As been reported previously, the application of ML has been shown as a powerful tool for evaporation modeling. As well as, training ANFIS using heuristic algorithms optimization algorithms provides better performances and enhance the prediction accuracy. The findings of this research report that during the test period, ANFIS-HHO proved the best accuracy in three models (M1. M3 and M4) for the scenario I and two models (M3 and M4) for the scenario II. Followed by ANFIS-GA, which proved two best models (M2 for both scenario I and II) and finally ANFIS-PSO, which proved one best model (M1 for the scenario II). This emphasizes the superiority of ANFIS-HHO model compared to the others models. The findings of this study were also in close agreement with the study performed by Azar et al. (2021) which found that hybridized ANFIS with HHO algorithm had superior performance in evaporation modeling at the Doroudzan dam in the central of Iran compared to ANFIS and LS-SVR (least square-support vector regression) models. Also, Kayhomayoon et al. (2022) concluded that hybridization of ANFIS with HHO had more efficiency in predicting the amount of evaporation at the Mahabad dam in the Northwestern of Iran compared to ANFIS and ANFIS-AOA (Arithmetic Optimization Algorithm) algorithms. Moreover. Adnan et al. (2022a, b) trained ANFIS with several algorithms optimization and found that the ANFIS-HHO and ANFIS-WOA (Whale Optimization Algorithm WOA) models (with an R2 > 0.81 and RMSE < 1.04 mm) outperformed the ANFIS and ANFIS-PSO algorithms in forecasting the pan evaporation at three stations located in China. Finally, the results of Khosravia et al. (2019) reported that the ANFIS-GA model performance was superior in the evaporation prediction at two meteorological stations in Iraq compared to ANFIS. ANFIS-ICA (Imperialistic competitive algorithm) and ANFIS-DE (Differential evolution algorithm) models.
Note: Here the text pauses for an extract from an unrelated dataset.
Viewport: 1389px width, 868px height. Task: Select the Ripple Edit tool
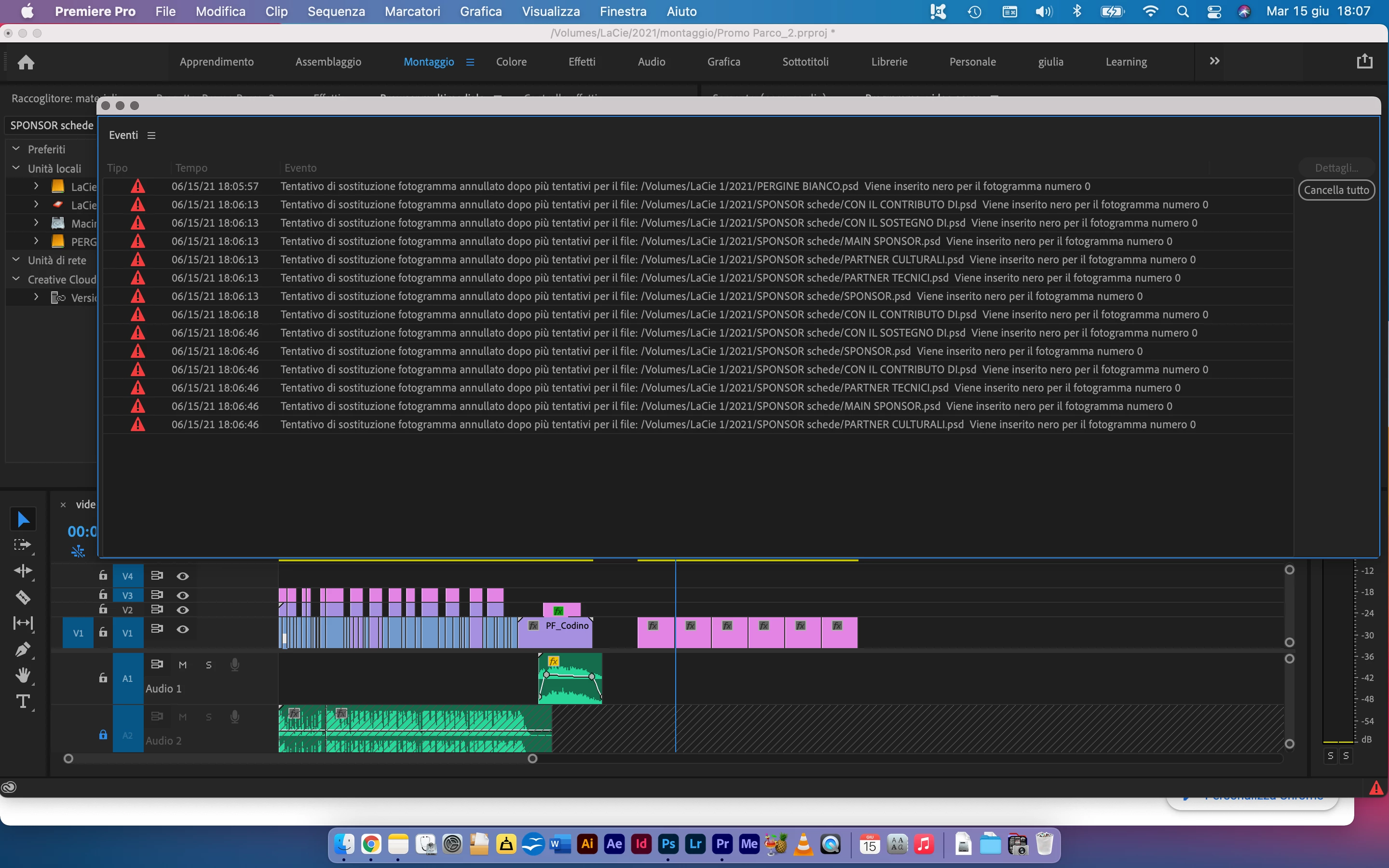tap(23, 570)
Based on the SI indicator, our results reveal that the accuracy of the models was fair during the test period, for the all algorithms applied, when considering the reservoir water temperature, and was poor in the case where this parameter has neglected. As recommendation to overcome this gap, other technical was proposed in order to enhance the evaporation prediction accuracy. In this point, we can suggest the application in the future studies, the proposed methods: Gene Expression Programming (GEP), Least Squares Support Vector Regression (LSSVR) or the Long- Short Term Memory (LSTM).

Conclusions

Accurate prediction of evaporation is one of the key problems in reservoir management. The knowledge of the effect of the reservoir’s water temperature on evaporation is important in deriving the best reservoir operating rules. Therefore, in this study, we have investigated the influence of the reservoir’s water temperature (TW) on the evaporation prediction. Four heuristic algorithms namely GA, PSO, HHO and SSA were combined with ANFIS to derive the best model for evaporation forecasting of the Boukourdane Dam in Algeria. The results revealed that the addition of TW parameter affect the evaporation forecasting performance with an increase in R and a decrease in RMSE about 4.54% and 17.98% respectively. Comparing the models’ performance, the results indicated that the performance of the ANFIS-HHO model in the test period with RMSE = 0.89 mm. MAE = 0.73 and R = 0.92 demonstrated best performance with more accuracy in comparison to ANFIS-GA. ANFIS-PSO and ANFIS-SSA models. The findings illustrated that the number of variables input affect the prediction performance. Decreasing the number of inputs reduces the prediction accuracy. Finally, among the models. ANFIS-HHO demonstrated the highest accuracy, followed closely by ANFIS-GA.